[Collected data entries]
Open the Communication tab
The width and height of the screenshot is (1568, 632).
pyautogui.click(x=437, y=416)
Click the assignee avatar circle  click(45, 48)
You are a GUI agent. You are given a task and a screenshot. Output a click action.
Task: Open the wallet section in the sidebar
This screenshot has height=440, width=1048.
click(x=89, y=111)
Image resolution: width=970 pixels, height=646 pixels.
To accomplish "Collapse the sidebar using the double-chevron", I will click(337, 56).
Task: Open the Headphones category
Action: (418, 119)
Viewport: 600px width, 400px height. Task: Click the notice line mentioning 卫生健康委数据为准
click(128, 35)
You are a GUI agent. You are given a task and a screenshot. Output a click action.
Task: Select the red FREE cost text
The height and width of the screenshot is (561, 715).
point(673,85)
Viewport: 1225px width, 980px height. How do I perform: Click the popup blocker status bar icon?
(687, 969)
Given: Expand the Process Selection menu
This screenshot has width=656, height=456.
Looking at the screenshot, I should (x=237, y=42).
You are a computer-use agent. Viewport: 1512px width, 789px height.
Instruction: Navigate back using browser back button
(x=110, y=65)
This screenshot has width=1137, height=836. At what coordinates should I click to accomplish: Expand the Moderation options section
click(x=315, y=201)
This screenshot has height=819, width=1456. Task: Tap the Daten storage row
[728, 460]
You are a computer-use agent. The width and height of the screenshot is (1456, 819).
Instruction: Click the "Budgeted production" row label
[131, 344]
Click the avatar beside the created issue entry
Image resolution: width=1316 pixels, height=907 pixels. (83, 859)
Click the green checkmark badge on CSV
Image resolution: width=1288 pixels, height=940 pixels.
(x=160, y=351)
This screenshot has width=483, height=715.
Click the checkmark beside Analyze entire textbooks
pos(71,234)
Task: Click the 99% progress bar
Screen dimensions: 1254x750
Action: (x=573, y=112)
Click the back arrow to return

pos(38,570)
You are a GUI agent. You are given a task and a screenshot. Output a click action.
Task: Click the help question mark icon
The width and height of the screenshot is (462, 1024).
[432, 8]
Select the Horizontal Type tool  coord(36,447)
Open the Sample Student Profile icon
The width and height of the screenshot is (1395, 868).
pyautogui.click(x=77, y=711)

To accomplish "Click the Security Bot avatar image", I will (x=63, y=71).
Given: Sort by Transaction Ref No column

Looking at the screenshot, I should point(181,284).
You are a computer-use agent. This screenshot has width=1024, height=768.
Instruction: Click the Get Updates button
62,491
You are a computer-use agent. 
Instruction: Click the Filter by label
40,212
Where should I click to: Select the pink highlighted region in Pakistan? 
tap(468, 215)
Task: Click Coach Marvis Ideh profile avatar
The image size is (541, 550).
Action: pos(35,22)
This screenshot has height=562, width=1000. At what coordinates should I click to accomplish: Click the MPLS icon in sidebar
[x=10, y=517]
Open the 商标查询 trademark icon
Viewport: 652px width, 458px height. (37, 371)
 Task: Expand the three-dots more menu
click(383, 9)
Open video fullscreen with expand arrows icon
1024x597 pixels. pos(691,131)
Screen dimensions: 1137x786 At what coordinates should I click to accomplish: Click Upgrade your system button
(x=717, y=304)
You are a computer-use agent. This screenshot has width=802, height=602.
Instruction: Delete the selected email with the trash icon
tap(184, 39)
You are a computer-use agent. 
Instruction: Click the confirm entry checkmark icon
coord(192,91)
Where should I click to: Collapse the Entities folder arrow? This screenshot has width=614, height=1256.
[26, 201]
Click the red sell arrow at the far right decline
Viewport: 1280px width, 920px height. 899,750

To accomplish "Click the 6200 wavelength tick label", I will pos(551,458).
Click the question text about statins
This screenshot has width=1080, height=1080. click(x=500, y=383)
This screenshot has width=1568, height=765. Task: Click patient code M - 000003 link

→ **Prompt**
All of the entries must be printed again exactly as given.

→ **Answer below**
Open the Communication tab
The width and height of the screenshot is (1568, 632).
pyautogui.click(x=437, y=416)
Click the assignee avatar circle  click(45, 48)
You are a GUI agent. You are given a task and a screenshot. Output a click action.
Task: Open the wallet section in the sidebar
This screenshot has height=440, width=1048.
click(x=89, y=111)
Image resolution: width=970 pixels, height=646 pixels.
To accomplish "Collapse the sidebar using the double-chevron", I will click(337, 56).
Task: Open the Headphones category
Action: (418, 119)
Viewport: 600px width, 400px height. Task: Click the notice line mentioning 卫生健康委数据为准
click(128, 35)
You are a GUI agent. You are given a task and a screenshot. Output a click action.
Task: Select the red FREE cost text
The height and width of the screenshot is (561, 715).
point(673,85)
Viewport: 1225px width, 980px height. How do I perform: Click the popup blocker status bar icon?
(687, 969)
Given: Expand the Process Selection menu
This screenshot has width=656, height=456.
Looking at the screenshot, I should (x=237, y=42).
You are a computer-use agent. Viewport: 1512px width, 789px height.
Instruction: Navigate back using browser back button
(x=110, y=65)
This screenshot has width=1137, height=836. At what coordinates should I click to accomplish: Expand the Moderation options section
click(x=315, y=201)
This screenshot has height=819, width=1456. Task: Tap the Daten storage row
[728, 460]
You are a computer-use agent. The width and height of the screenshot is (1456, 819).
Instruction: Click the "Budgeted production" row label
[131, 344]
Click the avatar beside the created issue entry
Image resolution: width=1316 pixels, height=907 pixels. (83, 859)
Click the green checkmark badge on CSV
Image resolution: width=1288 pixels, height=940 pixels.
(x=160, y=351)
This screenshot has width=483, height=715.
Click the checkmark beside Analyze entire textbooks
pos(71,234)
Task: Click the 99% progress bar
Screen dimensions: 1254x750
Action: (x=573, y=112)
Click the back arrow to return

pos(38,570)
You are a GUI agent. You are given a task and a screenshot. Output a click action.
Task: Click the help question mark icon
The width and height of the screenshot is (462, 1024).
[432, 8]
Select the Horizontal Type tool  coord(36,447)
Open the Sample Student Profile icon
The width and height of the screenshot is (1395, 868).
pyautogui.click(x=77, y=711)

To accomplish "Click the Security Bot avatar image", I will (x=63, y=71).
Given: Sort by Transaction Ref No column

Looking at the screenshot, I should point(181,284).
You are a computer-use agent. This screenshot has width=1024, height=768.
Instruction: Click the Get Updates button
62,491
You are a computer-use agent. 
Instruction: Click the Filter by label
40,212
Where should I click to: Select the pink highlighted region in Pakistan? 
tap(468, 215)
Task: Click Coach Marvis Ideh profile avatar
The image size is (541, 550).
Action: pos(35,22)
This screenshot has height=562, width=1000. At what coordinates should I click to accomplish: Click the MPLS icon in sidebar
[x=10, y=517]
Open the 商标查询 trademark icon
Viewport: 652px width, 458px height. (37, 371)
 Task: Expand the three-dots more menu
click(383, 9)
Open video fullscreen with expand arrows icon
1024x597 pixels. pos(691,131)
Screen dimensions: 1137x786 At what coordinates should I click to accomplish: Click Upgrade your system button
(x=717, y=304)
You are a computer-use agent. This screenshot has width=802, height=602.
Instruction: Delete the selected email with the trash icon
tap(184, 39)
You are a computer-use agent. 
Instruction: Click the confirm entry checkmark icon
coord(192,91)
Where should I click to: Collapse the Entities folder arrow? This screenshot has width=614, height=1256.
[26, 201]
Click the red sell arrow at the far right decline
Viewport: 1280px width, 920px height. 899,750

To accomplish "Click the 6200 wavelength tick label", I will pos(551,458).
Click the question text about statins
This screenshot has width=1080, height=1080. click(x=500, y=383)
This screenshot has width=1568, height=765. Task: Click patient code M - 000003 link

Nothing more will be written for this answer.